__MATERIAL PROVIDED__.

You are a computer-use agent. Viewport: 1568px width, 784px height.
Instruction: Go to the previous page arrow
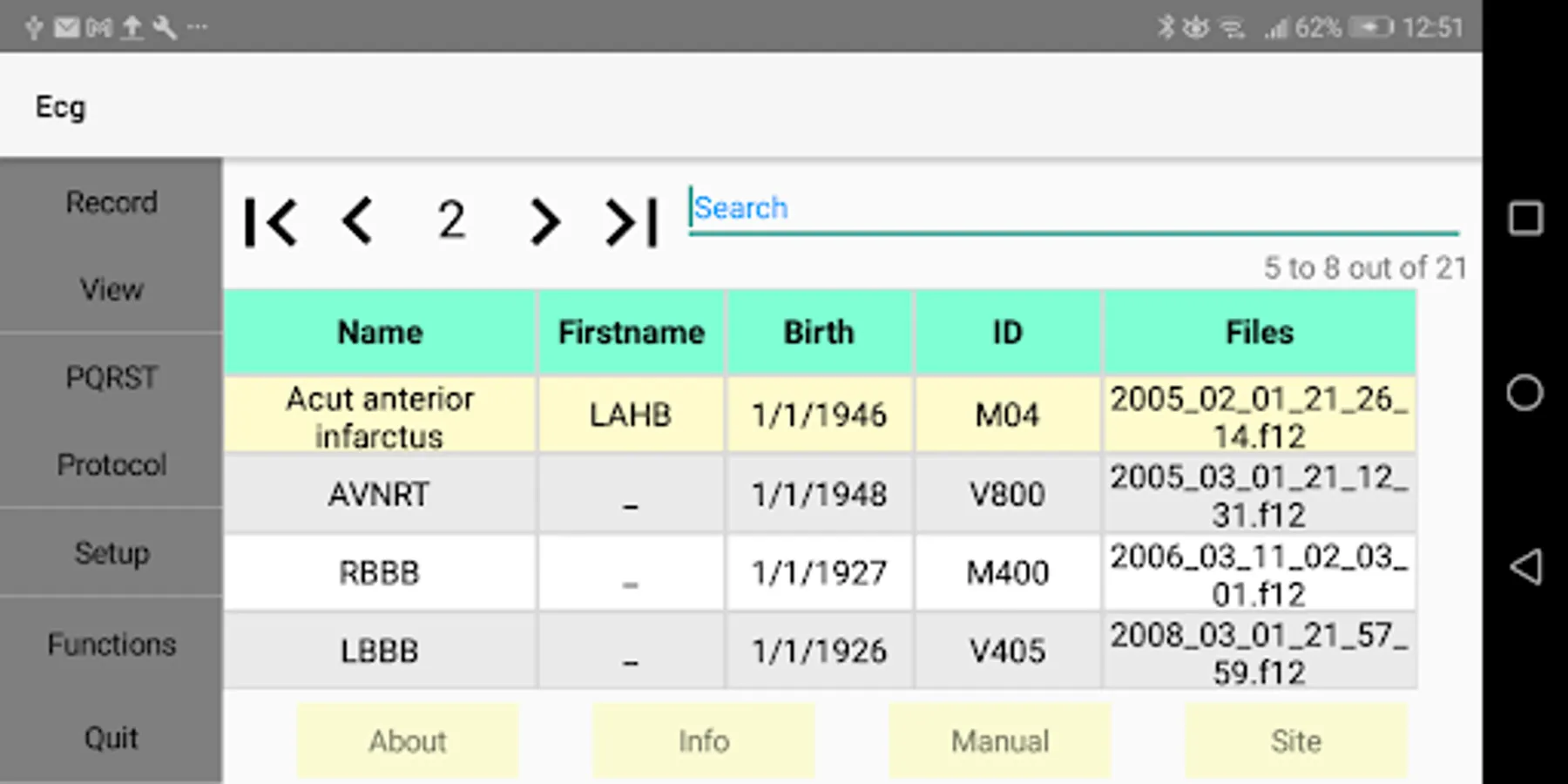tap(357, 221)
* * *
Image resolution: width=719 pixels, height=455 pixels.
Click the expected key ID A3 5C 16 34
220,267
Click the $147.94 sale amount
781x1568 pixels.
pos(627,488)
* * *
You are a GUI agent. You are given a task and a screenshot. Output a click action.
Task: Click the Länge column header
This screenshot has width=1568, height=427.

__TO DO__.
How many of the lines above include "agent"? Only the number should be given.

__ANSWER SPACE__.
2